Encore marqué par l’affaire des fiches de la fin des années 1980, le Parlement a refusé à plusieurs reprises, depuis 2001, d’accorder au Service de renseignement des moyens de surveillance préventive, hors de toute procédure pénale. En 2011 encore, c’est une version «light» de la loi fédérale instituant des mesures visant au maintien de la sûreté intérieure (LMSI) qui a été adoptée, après refus de diverses mesures jugées attentatoires à la sphère privée. C’est que, un an auparavant, un scandale des fiches «bis» avait éclaté, révélant que des dizaines de milliers de personnes se trouvaient enregistrées à la légère par le Service de renseignement. Qui a dû réduire de 75% le nombre de personnes fichées dans la banque de données sur la sécurité intérieure ISIS. A peine ce travail achevé, en 2012, c’est l’affaire Snowden qui éclatait au niveau international, avec la révélation de la surveillance à outrance exercée par la National Security Agency (NSA) américaine.
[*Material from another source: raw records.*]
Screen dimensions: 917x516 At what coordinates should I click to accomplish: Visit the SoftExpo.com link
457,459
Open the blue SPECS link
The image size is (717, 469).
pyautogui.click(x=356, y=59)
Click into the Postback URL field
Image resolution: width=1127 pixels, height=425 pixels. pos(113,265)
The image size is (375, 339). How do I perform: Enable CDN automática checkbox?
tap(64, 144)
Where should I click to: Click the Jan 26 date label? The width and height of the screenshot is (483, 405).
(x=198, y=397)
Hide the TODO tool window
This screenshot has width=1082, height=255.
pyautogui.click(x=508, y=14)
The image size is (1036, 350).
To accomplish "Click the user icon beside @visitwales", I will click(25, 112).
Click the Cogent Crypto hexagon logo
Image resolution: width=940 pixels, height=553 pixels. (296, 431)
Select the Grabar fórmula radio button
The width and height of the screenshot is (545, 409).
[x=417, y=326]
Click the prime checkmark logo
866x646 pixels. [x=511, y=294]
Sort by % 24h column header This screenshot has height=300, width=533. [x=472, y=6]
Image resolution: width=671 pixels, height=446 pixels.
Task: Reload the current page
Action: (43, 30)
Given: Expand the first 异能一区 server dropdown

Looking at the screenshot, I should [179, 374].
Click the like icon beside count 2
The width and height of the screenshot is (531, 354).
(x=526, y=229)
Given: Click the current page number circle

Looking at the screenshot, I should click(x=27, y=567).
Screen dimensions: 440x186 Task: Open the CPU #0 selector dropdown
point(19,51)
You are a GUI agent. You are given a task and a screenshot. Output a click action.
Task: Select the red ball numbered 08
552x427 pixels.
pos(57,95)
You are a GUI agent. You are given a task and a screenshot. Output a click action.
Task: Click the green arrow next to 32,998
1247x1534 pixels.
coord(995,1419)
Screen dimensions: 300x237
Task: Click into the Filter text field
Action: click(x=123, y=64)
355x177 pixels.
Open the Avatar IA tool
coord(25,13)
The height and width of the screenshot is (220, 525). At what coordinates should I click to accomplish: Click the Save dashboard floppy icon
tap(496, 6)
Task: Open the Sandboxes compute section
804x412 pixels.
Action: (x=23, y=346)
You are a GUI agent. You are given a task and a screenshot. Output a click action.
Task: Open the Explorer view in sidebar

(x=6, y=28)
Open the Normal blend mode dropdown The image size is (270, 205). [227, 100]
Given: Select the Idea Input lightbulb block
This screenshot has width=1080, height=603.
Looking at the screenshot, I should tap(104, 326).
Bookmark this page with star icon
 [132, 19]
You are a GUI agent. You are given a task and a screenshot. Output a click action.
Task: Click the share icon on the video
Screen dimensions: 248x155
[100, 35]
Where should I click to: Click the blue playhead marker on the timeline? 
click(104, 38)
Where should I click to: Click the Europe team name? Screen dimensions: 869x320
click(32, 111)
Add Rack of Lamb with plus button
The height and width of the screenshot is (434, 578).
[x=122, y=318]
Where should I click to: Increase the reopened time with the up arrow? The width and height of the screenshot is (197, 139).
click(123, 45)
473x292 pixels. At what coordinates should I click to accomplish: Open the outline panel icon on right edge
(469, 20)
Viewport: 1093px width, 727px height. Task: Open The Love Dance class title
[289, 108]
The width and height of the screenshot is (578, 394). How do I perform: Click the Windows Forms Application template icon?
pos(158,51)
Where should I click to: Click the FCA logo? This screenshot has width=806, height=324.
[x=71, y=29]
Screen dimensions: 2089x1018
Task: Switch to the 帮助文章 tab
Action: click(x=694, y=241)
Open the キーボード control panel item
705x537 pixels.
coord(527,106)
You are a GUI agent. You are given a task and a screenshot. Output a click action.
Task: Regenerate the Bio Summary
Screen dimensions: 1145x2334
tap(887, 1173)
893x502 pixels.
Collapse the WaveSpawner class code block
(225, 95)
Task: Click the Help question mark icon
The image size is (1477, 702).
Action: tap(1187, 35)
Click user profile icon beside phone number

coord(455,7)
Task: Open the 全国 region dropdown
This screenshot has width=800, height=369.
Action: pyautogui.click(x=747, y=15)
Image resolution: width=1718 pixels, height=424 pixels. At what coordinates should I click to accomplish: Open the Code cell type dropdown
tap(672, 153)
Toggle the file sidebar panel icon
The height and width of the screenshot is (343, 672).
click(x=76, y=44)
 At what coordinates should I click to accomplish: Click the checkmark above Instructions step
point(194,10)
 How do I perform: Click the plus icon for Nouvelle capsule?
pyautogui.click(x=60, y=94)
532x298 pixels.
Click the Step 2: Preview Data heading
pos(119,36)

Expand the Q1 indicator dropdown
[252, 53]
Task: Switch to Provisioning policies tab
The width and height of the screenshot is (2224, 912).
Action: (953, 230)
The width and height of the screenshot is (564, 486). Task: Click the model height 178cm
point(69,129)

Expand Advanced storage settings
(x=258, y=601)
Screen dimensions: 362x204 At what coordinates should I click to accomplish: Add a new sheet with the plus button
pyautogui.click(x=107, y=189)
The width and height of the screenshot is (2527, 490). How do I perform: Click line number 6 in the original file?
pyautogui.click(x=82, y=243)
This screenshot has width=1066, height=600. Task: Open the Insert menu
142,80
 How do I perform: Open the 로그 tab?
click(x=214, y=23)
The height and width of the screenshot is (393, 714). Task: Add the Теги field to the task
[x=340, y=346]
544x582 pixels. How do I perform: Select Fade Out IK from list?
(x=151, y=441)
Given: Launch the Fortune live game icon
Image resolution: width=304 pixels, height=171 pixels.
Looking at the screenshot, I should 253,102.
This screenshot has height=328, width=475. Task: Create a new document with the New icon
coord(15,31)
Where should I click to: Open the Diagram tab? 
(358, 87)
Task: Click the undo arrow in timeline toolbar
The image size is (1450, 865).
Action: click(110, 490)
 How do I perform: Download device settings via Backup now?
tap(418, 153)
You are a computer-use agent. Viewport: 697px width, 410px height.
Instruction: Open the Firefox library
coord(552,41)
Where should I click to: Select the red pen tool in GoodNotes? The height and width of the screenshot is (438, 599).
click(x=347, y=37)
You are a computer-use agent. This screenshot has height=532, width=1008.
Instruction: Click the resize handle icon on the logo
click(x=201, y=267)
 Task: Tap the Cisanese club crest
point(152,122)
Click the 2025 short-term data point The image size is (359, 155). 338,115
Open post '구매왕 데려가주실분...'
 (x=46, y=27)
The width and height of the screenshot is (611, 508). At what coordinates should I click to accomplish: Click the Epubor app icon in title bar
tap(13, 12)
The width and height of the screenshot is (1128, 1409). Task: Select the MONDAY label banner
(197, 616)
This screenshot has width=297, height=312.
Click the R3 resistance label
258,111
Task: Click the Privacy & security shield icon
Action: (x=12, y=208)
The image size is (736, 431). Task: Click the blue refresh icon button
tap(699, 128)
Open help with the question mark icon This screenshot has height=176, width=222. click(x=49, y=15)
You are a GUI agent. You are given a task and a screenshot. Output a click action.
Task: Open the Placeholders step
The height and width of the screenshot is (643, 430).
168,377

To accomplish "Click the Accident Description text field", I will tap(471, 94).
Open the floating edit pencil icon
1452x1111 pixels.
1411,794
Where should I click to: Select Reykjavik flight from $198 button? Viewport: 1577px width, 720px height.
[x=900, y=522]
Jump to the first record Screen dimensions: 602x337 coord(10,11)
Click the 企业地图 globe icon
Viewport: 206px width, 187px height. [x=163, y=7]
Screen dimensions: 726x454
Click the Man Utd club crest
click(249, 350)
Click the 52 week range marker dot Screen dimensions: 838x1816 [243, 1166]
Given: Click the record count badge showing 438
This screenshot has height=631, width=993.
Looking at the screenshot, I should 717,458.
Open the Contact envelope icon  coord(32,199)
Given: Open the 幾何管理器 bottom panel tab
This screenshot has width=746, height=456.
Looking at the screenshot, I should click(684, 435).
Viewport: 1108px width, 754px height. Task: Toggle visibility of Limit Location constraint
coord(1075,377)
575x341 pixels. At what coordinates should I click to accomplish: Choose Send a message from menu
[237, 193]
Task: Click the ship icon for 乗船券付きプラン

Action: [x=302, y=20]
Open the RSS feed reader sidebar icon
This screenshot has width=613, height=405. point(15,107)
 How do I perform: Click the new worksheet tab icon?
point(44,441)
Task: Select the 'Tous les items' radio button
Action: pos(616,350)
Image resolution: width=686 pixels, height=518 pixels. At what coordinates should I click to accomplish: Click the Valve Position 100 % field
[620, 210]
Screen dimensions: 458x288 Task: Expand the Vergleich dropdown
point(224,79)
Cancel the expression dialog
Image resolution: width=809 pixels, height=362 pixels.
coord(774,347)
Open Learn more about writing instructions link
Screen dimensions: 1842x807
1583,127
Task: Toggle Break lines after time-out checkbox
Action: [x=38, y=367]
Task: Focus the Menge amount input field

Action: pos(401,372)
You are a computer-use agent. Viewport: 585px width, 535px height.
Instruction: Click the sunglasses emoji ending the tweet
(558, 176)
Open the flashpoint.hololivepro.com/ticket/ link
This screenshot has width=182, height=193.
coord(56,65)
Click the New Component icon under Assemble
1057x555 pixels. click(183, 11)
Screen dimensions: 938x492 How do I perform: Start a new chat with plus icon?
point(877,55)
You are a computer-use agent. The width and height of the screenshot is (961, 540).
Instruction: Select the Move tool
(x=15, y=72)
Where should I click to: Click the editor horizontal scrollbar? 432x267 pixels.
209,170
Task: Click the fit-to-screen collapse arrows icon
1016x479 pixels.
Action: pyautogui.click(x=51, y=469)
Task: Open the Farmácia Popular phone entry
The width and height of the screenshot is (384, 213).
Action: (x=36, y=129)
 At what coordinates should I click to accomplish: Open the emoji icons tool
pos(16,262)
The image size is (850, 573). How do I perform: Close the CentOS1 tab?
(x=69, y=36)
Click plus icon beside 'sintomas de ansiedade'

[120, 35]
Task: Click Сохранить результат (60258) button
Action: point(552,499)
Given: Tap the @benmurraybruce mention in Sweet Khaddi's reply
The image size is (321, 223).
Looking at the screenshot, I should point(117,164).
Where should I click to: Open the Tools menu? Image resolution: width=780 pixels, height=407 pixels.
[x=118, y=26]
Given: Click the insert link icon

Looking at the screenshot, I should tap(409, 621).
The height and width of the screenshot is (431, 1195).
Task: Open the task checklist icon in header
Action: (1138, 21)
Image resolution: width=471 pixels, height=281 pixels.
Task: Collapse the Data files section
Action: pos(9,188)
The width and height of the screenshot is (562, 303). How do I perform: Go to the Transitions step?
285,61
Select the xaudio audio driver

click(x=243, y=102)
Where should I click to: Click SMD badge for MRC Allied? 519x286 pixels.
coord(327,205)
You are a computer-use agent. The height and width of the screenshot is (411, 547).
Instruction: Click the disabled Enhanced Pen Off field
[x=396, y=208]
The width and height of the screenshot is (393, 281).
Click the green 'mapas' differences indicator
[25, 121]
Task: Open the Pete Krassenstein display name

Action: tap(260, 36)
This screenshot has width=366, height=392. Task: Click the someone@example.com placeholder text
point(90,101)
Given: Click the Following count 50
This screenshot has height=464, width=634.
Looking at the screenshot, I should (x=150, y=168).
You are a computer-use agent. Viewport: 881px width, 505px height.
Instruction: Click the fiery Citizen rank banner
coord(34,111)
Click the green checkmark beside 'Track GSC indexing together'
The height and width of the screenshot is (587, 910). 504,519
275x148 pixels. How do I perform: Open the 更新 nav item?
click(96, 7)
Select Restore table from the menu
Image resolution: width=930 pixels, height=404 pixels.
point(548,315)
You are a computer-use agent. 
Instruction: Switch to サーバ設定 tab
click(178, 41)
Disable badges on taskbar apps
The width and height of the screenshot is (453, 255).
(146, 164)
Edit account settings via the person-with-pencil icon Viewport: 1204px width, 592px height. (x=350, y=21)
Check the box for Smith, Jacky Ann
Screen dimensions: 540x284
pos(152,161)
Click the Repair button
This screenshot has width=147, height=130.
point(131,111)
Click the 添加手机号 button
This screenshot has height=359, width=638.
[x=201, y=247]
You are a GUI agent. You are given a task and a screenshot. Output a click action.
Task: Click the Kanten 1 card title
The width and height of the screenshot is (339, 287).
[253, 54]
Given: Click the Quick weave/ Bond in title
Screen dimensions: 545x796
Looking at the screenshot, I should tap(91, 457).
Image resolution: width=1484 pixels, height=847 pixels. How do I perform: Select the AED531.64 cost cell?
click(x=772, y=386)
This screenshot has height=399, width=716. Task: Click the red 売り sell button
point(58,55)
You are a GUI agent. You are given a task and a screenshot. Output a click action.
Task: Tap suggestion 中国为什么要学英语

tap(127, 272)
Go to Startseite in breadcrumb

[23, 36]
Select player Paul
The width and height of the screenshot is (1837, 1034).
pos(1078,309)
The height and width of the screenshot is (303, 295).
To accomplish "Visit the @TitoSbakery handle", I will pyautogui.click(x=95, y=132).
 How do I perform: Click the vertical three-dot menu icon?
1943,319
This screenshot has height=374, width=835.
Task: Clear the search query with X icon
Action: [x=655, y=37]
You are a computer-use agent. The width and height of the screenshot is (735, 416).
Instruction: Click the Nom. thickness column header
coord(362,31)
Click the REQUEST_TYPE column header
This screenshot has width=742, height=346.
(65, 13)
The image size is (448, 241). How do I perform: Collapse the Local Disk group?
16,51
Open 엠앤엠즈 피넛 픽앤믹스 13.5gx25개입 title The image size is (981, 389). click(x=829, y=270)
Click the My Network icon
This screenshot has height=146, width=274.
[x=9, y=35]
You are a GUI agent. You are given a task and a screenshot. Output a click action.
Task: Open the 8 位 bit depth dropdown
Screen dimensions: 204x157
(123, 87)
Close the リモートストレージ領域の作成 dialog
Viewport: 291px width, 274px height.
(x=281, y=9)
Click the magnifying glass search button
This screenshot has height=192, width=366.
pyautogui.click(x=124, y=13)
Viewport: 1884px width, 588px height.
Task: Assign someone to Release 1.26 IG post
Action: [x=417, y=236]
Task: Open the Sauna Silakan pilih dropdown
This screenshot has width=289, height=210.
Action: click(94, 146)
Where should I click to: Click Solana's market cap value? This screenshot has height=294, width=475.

Ce contexte n’a pas découragé Ueli Maurer de remettre sur le tapis des mesures analogues à celles refusées en 2011. Le projet de loi sur le renseignement (LRens), prévoit des moyens de surveillance préventive à disposition du Service de renseignement de la Confédération (SRC), en cas de menace pour la sûreté intérieure ou extérieure. Des mesures de recherches seraient alors possibles sans autorisation dans les lieux accessibles au public: notamment des enregistrements sonores et visuels, y compris avec des moyens d’exploration aériens (par exemple des drones). Et, s’agissant des lieux privés, il faudrait une autorisation pour diverses mesures, telles que des écoutes téléphoniques, la pose de micros, la surveillance d’ordinateurs.
Risque d’abus
Un nouvel arsenal que désapprouve en bloc Sylvain Métille, avocat spécialisé dans la protection des données, les mesures de surveillance et les nouvelles technologies. Pour lui, le Code de procédure pénale permet déjà une surveillance en cas de forts soupçons d’actes mettant en danger la sécurité du pays. Et la procédure pénale offre le contrôle nécessaire pour des enquêtes avec un risque potentiel d’atteinte à la sphère privée. «Le projet de loi sur le renseignement permet la surveillance de particuliers qui ne sont pas soupçonnés d’avoir commis une infraction ou de vouloir en commettre une, mais qui ont, par exemple, côtoyé d’autres personnes surveillées, souligne l’avocat. On a vu encore récemment, lors du scandale des fiches de 2010, qu’il y avait trop de données collectées par rapport aux moyens à disposition pour les traiter. Alors pourquoi vouloir en amasser davantage?» Au-delà du manque d’effectifs pour gérer le système, c’est le risque d’un usage abusif des données personnelles qui se profile. «Et, en matière de renseignement, le droit d’accès n’est souvent qu’indirect avec une réponse standard indiquant que si des données sont traitées, elles le sont conformément à la loi. La vérification par le préposé à la protection des données a aussi ses limites, car comment peut-il savoir si une information me concernant est juste ou fausse?»
Double contrôle
Le projet de loi n’ignore pas les risques pour la protection de la personnalité et prévoit ce qu’il considère comme des garde-fous suffisants: conditions strictes pour la mise en place d’une mesure de surveillance, respect du principe de proportionnalité et autorisation dès qu’on quitte le domaine public pour pénétrer dans la sphère privée. C’est le Tribunal administratif fédéral (TAF) et le chef du Département fédéral de la défense (DDPS) qui devront alors donner, ou non, leur aval. Pour Sylvain Métille, ce double contrôle reste toutefois théorique: «Il est prévu qu’un juge unique du TAF évalue si le risque pour la sécurité est suffisant afin de justifier une mesure de surveillance. Mais il en aura difficilement les moyens! Quant au chef du DDPS, il pourrait déléguer sa tâche de contrôle à un fonctionnaire.» Pour le spécialiste, la solution passe par l’utilisation du cadre légal actuel: «Si l’on veut réprimer un comportement, par exemple la participation à des réunions planifiant des actes menaçant la sécurité de la Suisse, et que ce comportement n’est pas interdit, alors il faut réviser le Code pénal et y ajouter l’infraction correspondante.»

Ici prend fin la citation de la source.